Dagegen kann die EU noch immer 750 Milliarden Euro aus dem Corona-Wiederaufbaufonds ausgeben – und weil das Haushaltsdefizit der Mitgliedsländer im Schnitt nur etwa 3% beträgt, hat die nationale Fiskalpolitik ebenfalls mehr Spielraum. Auch die neue Bedeutung der militärischen, energetischen und wirtschaftlichen Sicherheit – Stichwort Lieferketten – dürfte zu höheren Staatsausgaben führen.

Immer mehr spricht dafür, dass Europa die Zinsen früher senkt als die USA. Die Schweizerische Nationalbank gab letzten Monat den Startschuss, und selbst Vertreter der eher zögerlichen Europäischen Zentralbank deuten jetzt eine Zinssenkung im Juni an.

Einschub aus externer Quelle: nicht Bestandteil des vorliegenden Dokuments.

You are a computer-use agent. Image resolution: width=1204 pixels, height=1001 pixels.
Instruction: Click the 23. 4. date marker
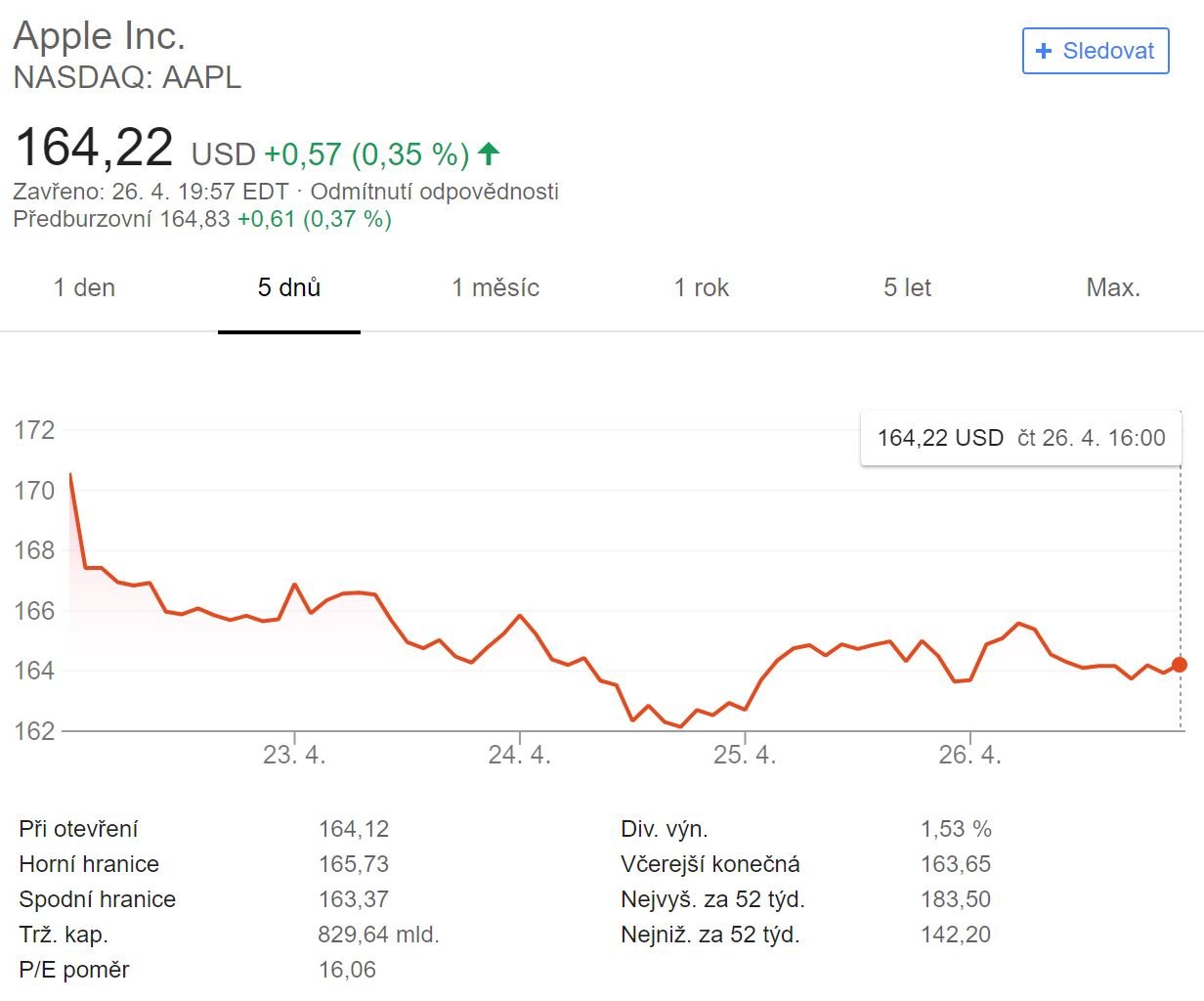[294, 755]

Hinzu kommen die Inflationszahlen der letzten Woche. Sowohl die Gesamtteuerung als auch die Kernrate sind im März gefallen und lagen unter den Prognosen der Volkswirte. Die US-Inflation war zuletzt hingegen hartnäckiger. Während Investoren nicht mehr fest mit drei Zinssenkungen der Fed in diesem Jahr rechnen, erwarten sie für den Euroraum jetzt genau das.

Eine lockerere Geld- und Fiskalpolitik kann die vielleicht schon jetzt einsetzende Erholung der Weltwirtschaft weiter stützen.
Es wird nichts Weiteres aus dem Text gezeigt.